The antiarrhythmic and antifibrillatory actions of the dextrorotatory isomer of sotalol, administered in a multiple-dose regimen, were evaluated in conscious dogs 3 to 5 days after anterior myocardial infarction. The intravenous administration of d-sotalol, four 8 mg/kg doses over a 24-hour treatment period, suppressed the induction of ventricular tachycardia by programmed electrical stimulation in six of nine dogs tested, slowed the rate of the induced tachyarrhythmia in two of the remaining three dogs, and provided significant protection (5 of 8 d-sotalol vs 0 of 8 vehicle control) against the development of ventricular fibrillation in response to ischemia at a site distant to a previous myocardial infarction.
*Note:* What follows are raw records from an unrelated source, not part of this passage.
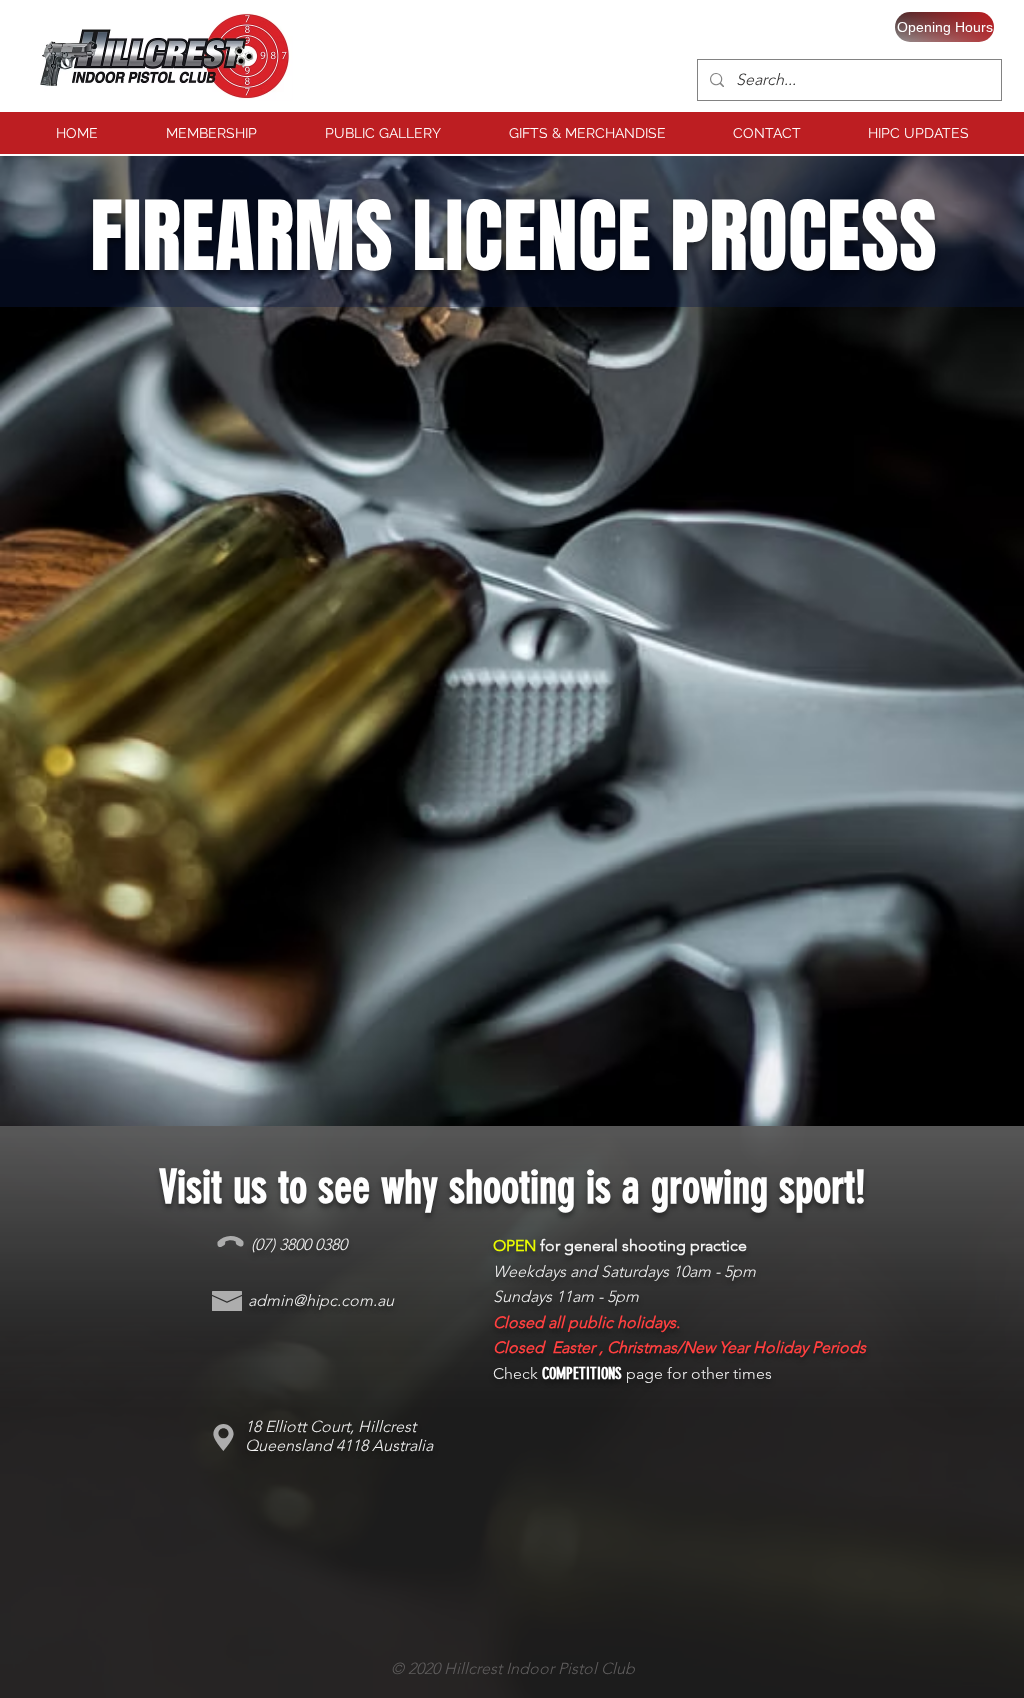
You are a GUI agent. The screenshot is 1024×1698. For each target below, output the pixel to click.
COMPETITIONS (582, 1373)
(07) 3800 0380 (299, 1244)
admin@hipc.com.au (321, 1300)
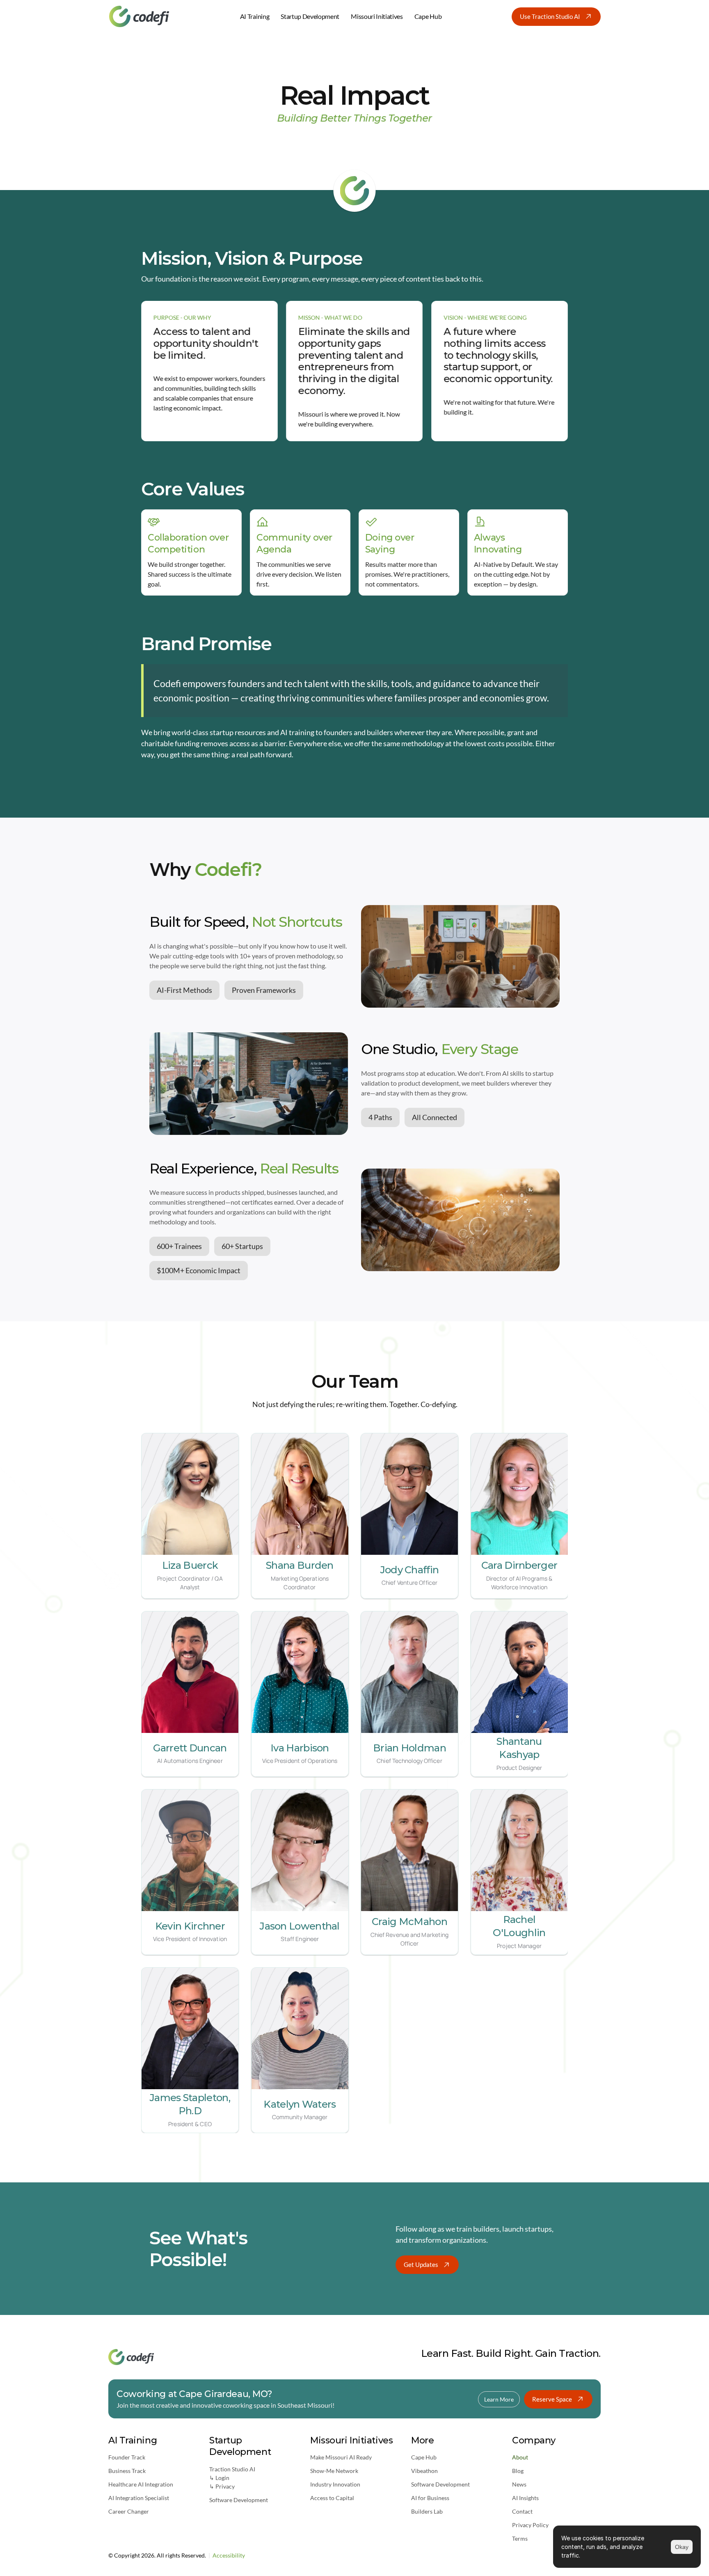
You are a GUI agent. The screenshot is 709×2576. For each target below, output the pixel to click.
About (520, 2457)
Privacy (225, 2486)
Increases in ventricular myocardial refractoriness and in QTc and paced QT intervals suggest that class III electrophysiologic actions contribute to the antiarrhythmic properties of dextrorotatory sotalol in this animal model. The degree of beta-adrenergic receptor blockade produced by d-sotalol in this dose regimen was negligible. These findings suggest the potential utility of d-sotalol in the prevention of ventricular tachycardia and ventricular fibrillation in the setting of myocardial infarction, particularly when beta-adrenergic receptor blockade is undesirable or contraindicated.